I am just trying to do partial fraction decomposition on an equation. I'm not too good with it, as far as knowing if I need just A or Ax+B, etc.

[e^(-2s) / (s^2+1)(s-1)(s+1)^2]

Homework Equations



The Attempt at a Solution



I'm not quite sure how to work with the e^-2s, but as far as doing the partial fractions, is this right: ?

Ax+B/(s^2+1) + C/(s-1) + D/(s+1) + E/(s+1)
The last one should be E/(s+1)^2.

I really just need help with that first step, making sure I set it up right, and also on how to deal with the e^(-2s).
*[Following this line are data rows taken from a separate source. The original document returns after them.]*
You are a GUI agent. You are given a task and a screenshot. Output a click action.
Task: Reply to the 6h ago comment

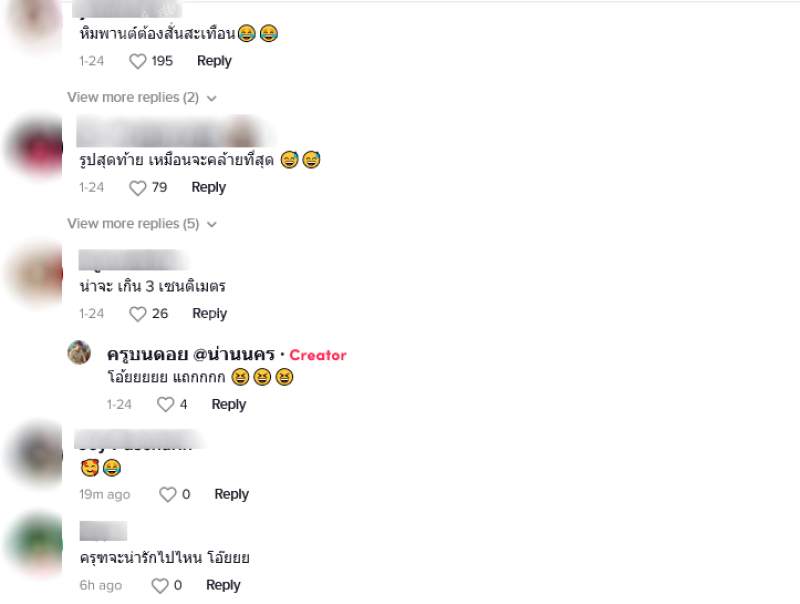(223, 585)
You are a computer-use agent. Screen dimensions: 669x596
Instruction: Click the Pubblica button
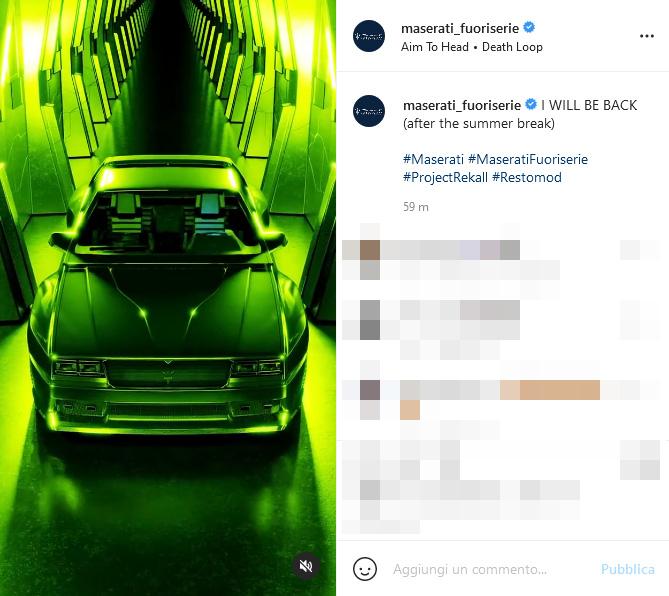[x=628, y=569]
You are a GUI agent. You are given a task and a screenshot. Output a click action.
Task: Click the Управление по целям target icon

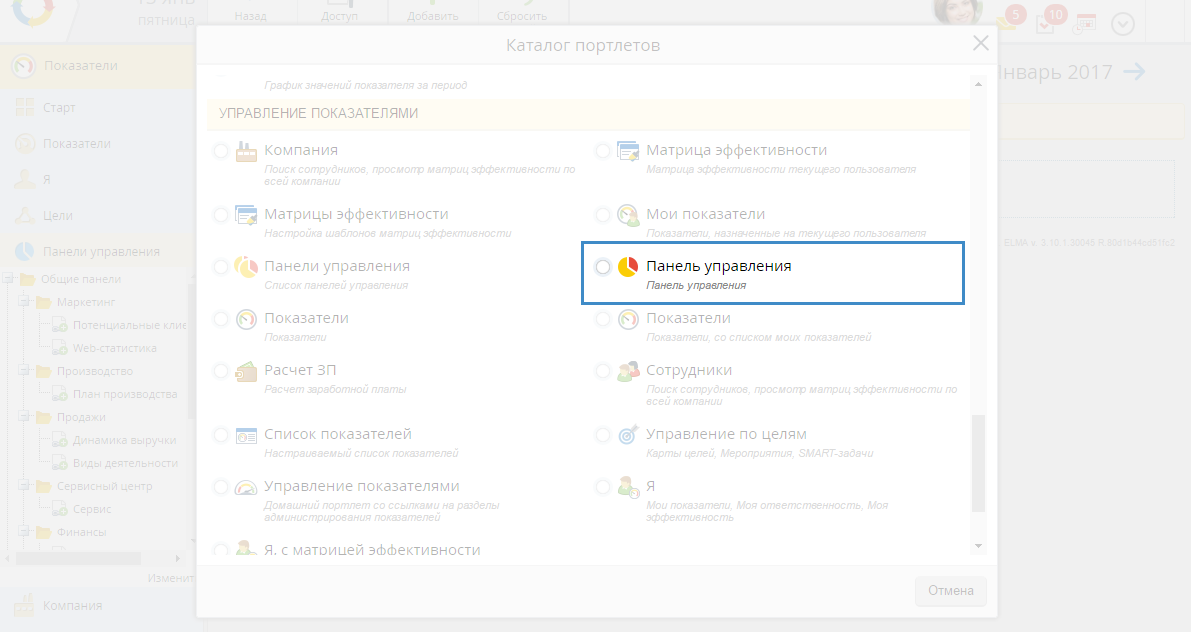click(x=628, y=435)
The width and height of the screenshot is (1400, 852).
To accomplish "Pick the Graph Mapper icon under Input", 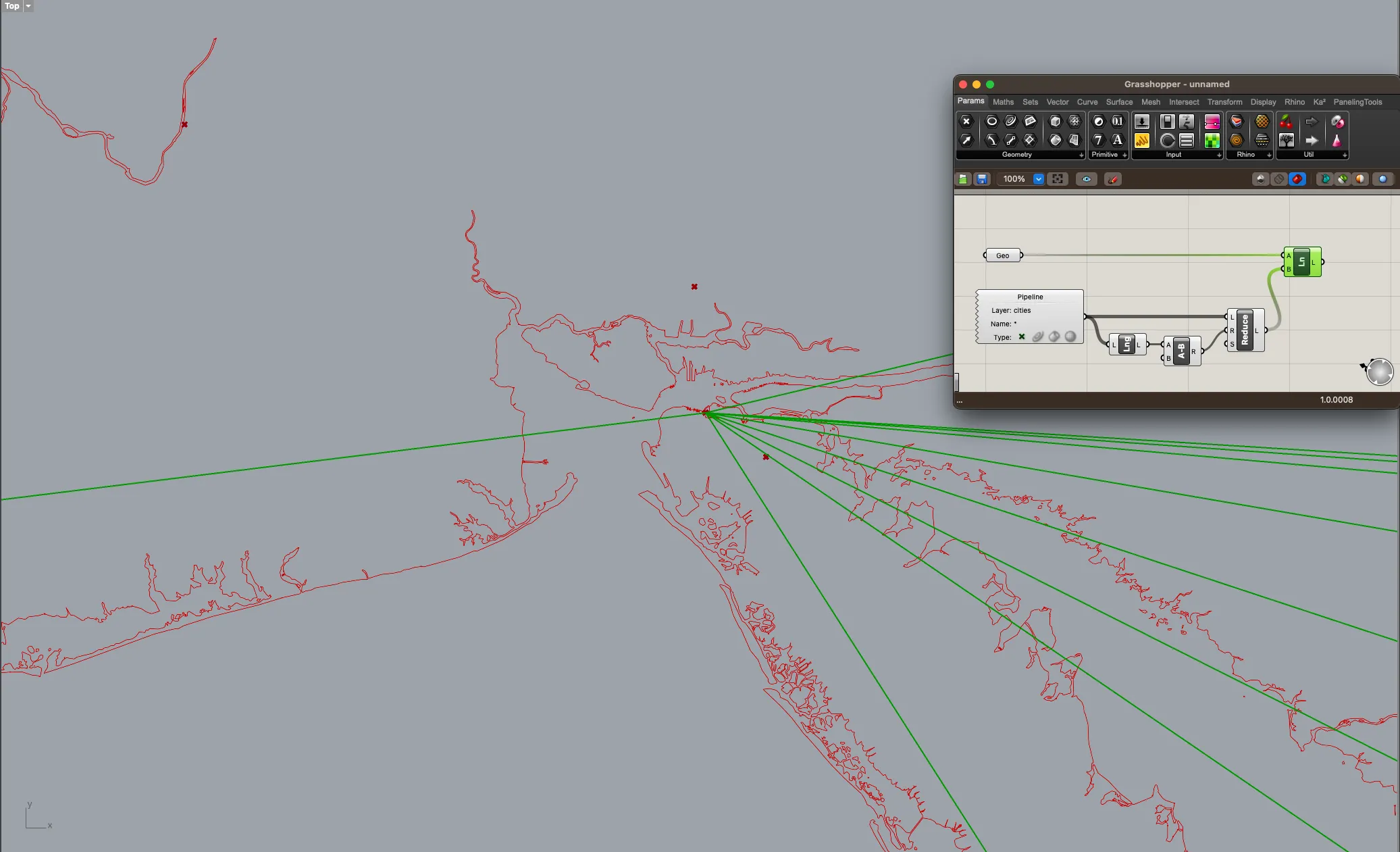I will [1142, 141].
Do I take it out and treat it as 1? Do I set what I get from the partial fraction decomposition equal to e^(-2s) or something else??

Thanks!
No, you do not treat e^(-2s) as 1- it isn't!
You write
[tex]\frac{e^{-2s}}{(s^2+1)(s-1)(s+1)^2}= \frac{As+B}{s^2+1}+ \frac{C}{s-1}+ \frac{D}{s+1}+ E/(s+1)^2[/itex]
for all x and solve for A, B, C, D, E.

Probably the simplest way is to multiply both sides by [itex](s^2+ 1)(s- 1)(s+1)^2[/itex] to get rid of the fractions, then take s equal to whatever 5 numbers you wish so you get 5 equations to solve.
 

1. What is partial fraction decomposition?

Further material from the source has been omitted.